[Comparative study on two different dosages of conjugated equine estrogen continuously combined with medroxyprogesterone in prevention of postmenopausal osteoporosis]

Abstract

Objective: To investigate the effects of two dosages of conjugated equine estrogen (CEE) in preventing bone loss in early postmenopausal women.

Methods: Two hundreds and thirty six early postmenopausal women were randomly given one of the following regimens for two years. Groups A (GA): CEE 0.625 mg + medroxyprogesterone (MPA domestic made) 2 mg + caltrate-D (Ca-D) 1 tablet daily; Group B (GB): CEE 0.3 mg + MPA 2 mg + Ca-D 1 tablet daily; Group C (GC): Ca-D 1 tablet daily alone. The observation endpoints included: (1) bone mineral density (BMD) of lumbar 2 - 4 (L(2 - 4)) measured by duel energy X-ray absorptiometry (DEXA, Lunar DPX-L) before and 1, 2 years after treatment; (2) vaginal bleeding recorded daily and endometrium thickness yearly by transvaginal ultrasonography. Endometrium biopsies were performed if its thickness greater than 5 mm.

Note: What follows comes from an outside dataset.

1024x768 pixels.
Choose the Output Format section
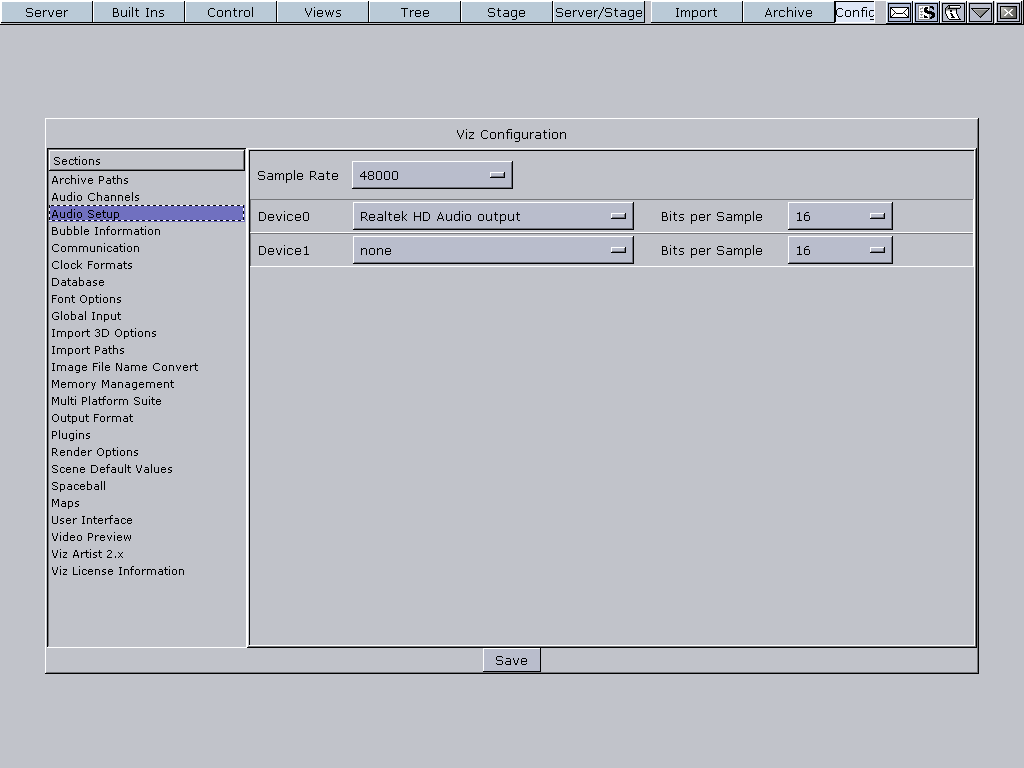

Results: Two hundreds and thirteen (90%) cases completed 1-year study, 176 (75%) 2 year study. In GA L(2 - 4) BMD significantly increased both after 1 and 2 year treatment as compared with pretreatment value (P < 0.001). While in GB, L(2 - 4) BMD significantly elevated only after 1 year treatment, but did not reach significance during the end of 2 year therapy. In contrast, L(2 - 4) BMD decreased by 0.4% and 1.6% respectively after 1, 2 year of GC although without significance. Compared among the three group, the increments of mean L(2 - 4) BMD after 1 year treatment in GA and GB were significantly different from, that in GC (+2.3%, +2.7% versus -0.4%, P < 0.001, P < 0.05 respectively). So were the values after 2 year treatment (+3.7%, +0.7% versus -1.6%, P < 0.001, P < 0.05 respectively). As compared the mean L(2 - 4) BMD between GA and GB, the difference reached significance only after 2 year (P < 0.01), but not after 1 year treatment (P > 0.05). The vaginal bleeding rate in GA during the first month and 1, 2 year after treatment were higher than those in GB and GC (52% versus 16%, 9%; 43% versus 12%, 2.8%; 34% versus 8%, 3.3%). Endometrium biopsies were carried in 153 cases (27 had endometrium thicker than 5 mm) in GA and GB. No atypical hyperplasia was found, but 2 cases showed simple hyperplasia in the GA. One case in GA developed superficial thromphlebitis during the 1 year treatment.

Conclusion: Both 0.625 mg and 0.3 mg daily of CEE continuously combined with domestic MPA are effective in preventing postmenopausal osteoporosis. The former has more stronger effect than the latter, but needs higher dose of MPA when combined continuously in order to decrease the vaginal bleeding rate and preventing endometrium hyperplasia.